The main block is three storeys high with three bays. The wing is two storeys high with one bay, and a further six bays to its left return. A 6-panel door has been inserted into the second bay of the main block, beneath a tooled flat stone lintel. A 12-pane sash window has been inserted into the first bay, featuring a projecting stone sill. The first bay also has altered window surrounds, including a horizontal sliding sash window on the first floor and a two-light stone-mullioned window on the second floor. There are moulded horizontal elliptical lights above the door on each floor. The right end bay features a deep, square, full-height projecting bay window with three front panels and one side panel, framed by panelled flat-fronted mullions and surrounds, with half-diamond detailing on the inner faces. Ogee-section cornices are present above the ground and first-floor windows of the bay window; the former is truncated by the door alteration, while the latter continues as a string across the left bays. First-floor windows are placed high, and the second floor of the bay window has small square windows set into the eaves beneath a low-pitched roof. The left gabled projection is blank, except for a large square window on the ground floor within a 20th-century stone surround. All gables have cyma-moulded kneelers, plain copings, and banded end stone chimneys, the right being significantly smaller than the large external stack. A moulded panel on the second floor of the projecting bay displays a low-relief date and initials “16 GES 70," attributed to the Simpson family, along with a rudimentary depiction of deer and hounds.

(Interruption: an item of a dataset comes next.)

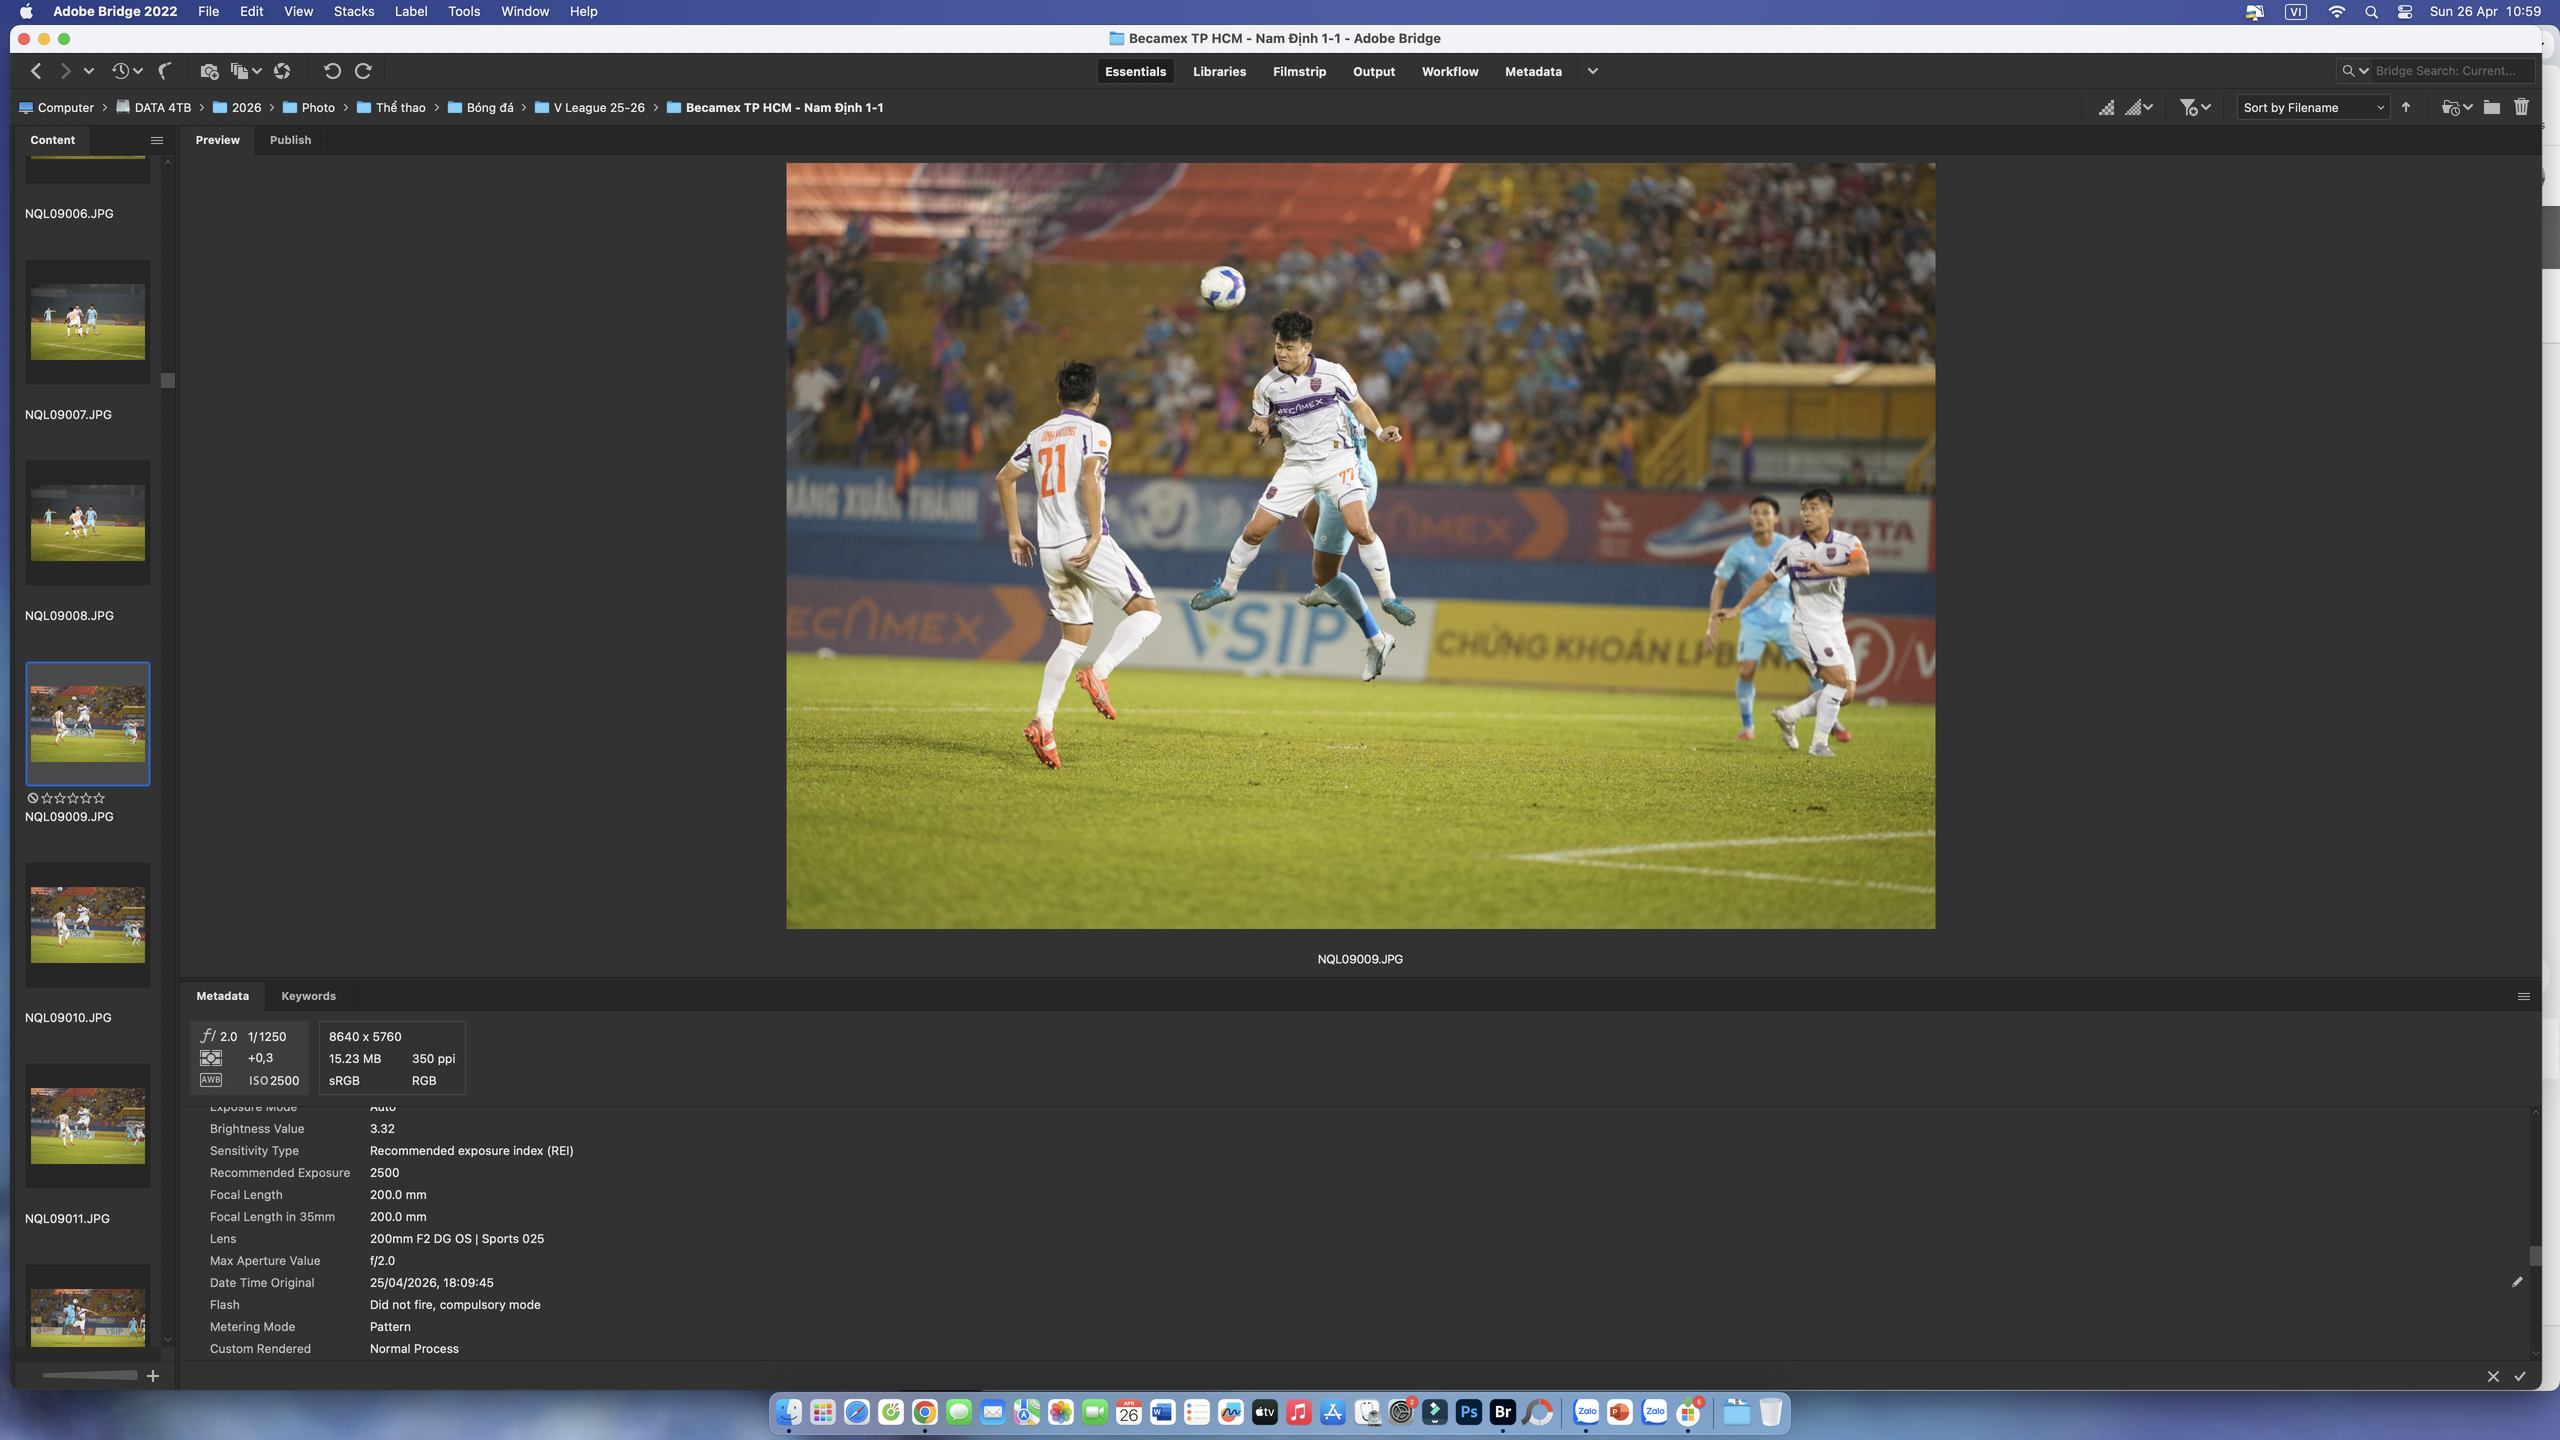Click the Return to Photoshop boomerang icon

A rear stair wing is located under a continuous roof of a different pitch. A two-storey rear outshut extends under a catslide roof. The cross wing features 20th-century glazing in a square ground-floor window, a 20th-century porch on its left return, and similar glazing with an inserted garage door at the rear on the inner return from the main block.
The interior of the ground floor includes a stop-chamfered stone fire with a straight lintel, and a moulded wood door surround (the door is missing) leading to a salt cupboard. There is a closed-well stone stair and stop-chamfered beams, featuring many original doors. The cross wing has a flat, Tudor-arched, chamfered stone fire in the rear gable, with a square salt cupboard recess to the right. A pair of crucks have been resited against the rear gable, although their original position in the wall is unknown.